The obi below has a lovely example of a stylised peacock and sensu (folding fan) shapes, woven in iridescent and metallic, urushi (lacquer coated) thread. The peacock’s feathers shimmer with metallic colours.
The photos show the rear section of the obis; this shape is known as a taiko. Contrary to what many believe, this shape ‘knot’ is not named after the little taiko hand drums, it is named after the Taiko bridge where this shape of knot was first worn on the opening of the bridge. It was worn by a few geisha and quickly caught on and became fashionable. Although called a knot, it is not actually tied into this shape; The obi sash section is tied and the knot section is folded into this shape and held in place using an obiage and an obijime. The taiko is padded out at the top with a bustle pad called a makura. You can see a nagoya obi being tied into this shape in the video instruction in one of my earlier posts on this blog.
Below is a maru obi. Maru obis tend to be extra expensive because they have pattern along their entire length and on both sides. Fukuro and nagoya obis usually have pattern on only one side and often only on the parts that show; the section of the sash that doesn’t show may be plain.
The next picture shows a reversible, man’s kaku obi and, the picture below that shows a heko obi. Kaku obis are formal wear for indoors and outdoors and a heko, soft obi (also known as a house obi) may used for informal wear at home. The kaku obi has one pattern in the weave on one side and a different one on the other. A kaku obi is wound round the waist and tied at the rear in a clam knot, the heko obi can be tied at the rear in a simple, floppy bow.
Below is a man’s, silk heko obi
Obis are exceedingly long, as they are wound round the body more than once, and a woman’s one in particular requires a lot of length for the rear knot too. For example, the heko obi above is 303cm long, 70cm wide and is about half a kilo of silk. A women’s obi is usually much heavier and can cost as much or more than the kimono it is worn with. The obi is always bought separately from the kimono. Think of it like a skirt and blouse, you can’t wear either just on its own; you buy them separately and mix and match.
The picture above shows Maiko’s obis, called darari obis. Maiko wear their obis with the ends hanging down at the back and their geisha house’s mon (crest) on the end. Even used, damaged darari obis are incredibly expensive and I have not yet been able to afford one.

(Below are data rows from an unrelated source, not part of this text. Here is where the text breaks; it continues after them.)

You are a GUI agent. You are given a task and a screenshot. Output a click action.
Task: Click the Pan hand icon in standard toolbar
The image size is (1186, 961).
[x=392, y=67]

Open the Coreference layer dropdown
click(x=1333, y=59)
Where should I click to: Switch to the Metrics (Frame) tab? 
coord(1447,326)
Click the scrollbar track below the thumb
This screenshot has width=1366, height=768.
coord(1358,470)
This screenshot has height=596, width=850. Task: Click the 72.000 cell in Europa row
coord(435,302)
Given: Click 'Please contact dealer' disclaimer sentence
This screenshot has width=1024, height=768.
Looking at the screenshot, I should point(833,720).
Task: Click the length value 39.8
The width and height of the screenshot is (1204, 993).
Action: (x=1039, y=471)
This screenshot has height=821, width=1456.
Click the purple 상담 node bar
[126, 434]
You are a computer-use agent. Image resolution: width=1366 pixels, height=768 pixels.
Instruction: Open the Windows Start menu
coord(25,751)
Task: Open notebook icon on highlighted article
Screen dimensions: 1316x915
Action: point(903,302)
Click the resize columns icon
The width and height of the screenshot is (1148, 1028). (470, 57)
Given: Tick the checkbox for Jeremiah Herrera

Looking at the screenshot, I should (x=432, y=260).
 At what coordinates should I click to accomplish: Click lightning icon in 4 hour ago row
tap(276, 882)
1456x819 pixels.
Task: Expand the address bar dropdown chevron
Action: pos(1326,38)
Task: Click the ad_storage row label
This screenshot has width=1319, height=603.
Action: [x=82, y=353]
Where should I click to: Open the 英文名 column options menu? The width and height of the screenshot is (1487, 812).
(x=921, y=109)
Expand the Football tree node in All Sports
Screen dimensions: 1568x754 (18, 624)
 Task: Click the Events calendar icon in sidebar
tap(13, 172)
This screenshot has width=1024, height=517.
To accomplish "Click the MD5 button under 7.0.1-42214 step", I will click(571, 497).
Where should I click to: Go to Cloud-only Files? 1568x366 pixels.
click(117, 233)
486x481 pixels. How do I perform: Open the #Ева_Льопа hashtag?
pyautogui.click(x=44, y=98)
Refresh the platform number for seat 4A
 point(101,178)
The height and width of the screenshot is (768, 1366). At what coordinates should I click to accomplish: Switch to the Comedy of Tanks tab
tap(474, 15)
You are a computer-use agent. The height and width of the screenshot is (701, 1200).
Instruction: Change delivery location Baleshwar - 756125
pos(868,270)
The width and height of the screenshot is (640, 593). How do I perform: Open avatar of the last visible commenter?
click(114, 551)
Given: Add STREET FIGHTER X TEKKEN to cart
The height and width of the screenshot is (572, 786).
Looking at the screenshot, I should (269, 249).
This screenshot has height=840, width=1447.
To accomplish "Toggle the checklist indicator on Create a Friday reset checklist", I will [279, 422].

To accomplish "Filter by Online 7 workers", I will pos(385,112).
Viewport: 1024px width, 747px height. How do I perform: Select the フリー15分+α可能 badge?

Geisha (nowadays called geiko) are hostesses, they are not prostitutes; long ago obis were tied at the front but, when they became deeper and the knots became bulkier, they were worn tied at the back instead and have remained so ever since but the way to tell a prostitute from a geisha used to be that a prostitute continued to wear her obi tied at the front, which made it easier to remove and put back on.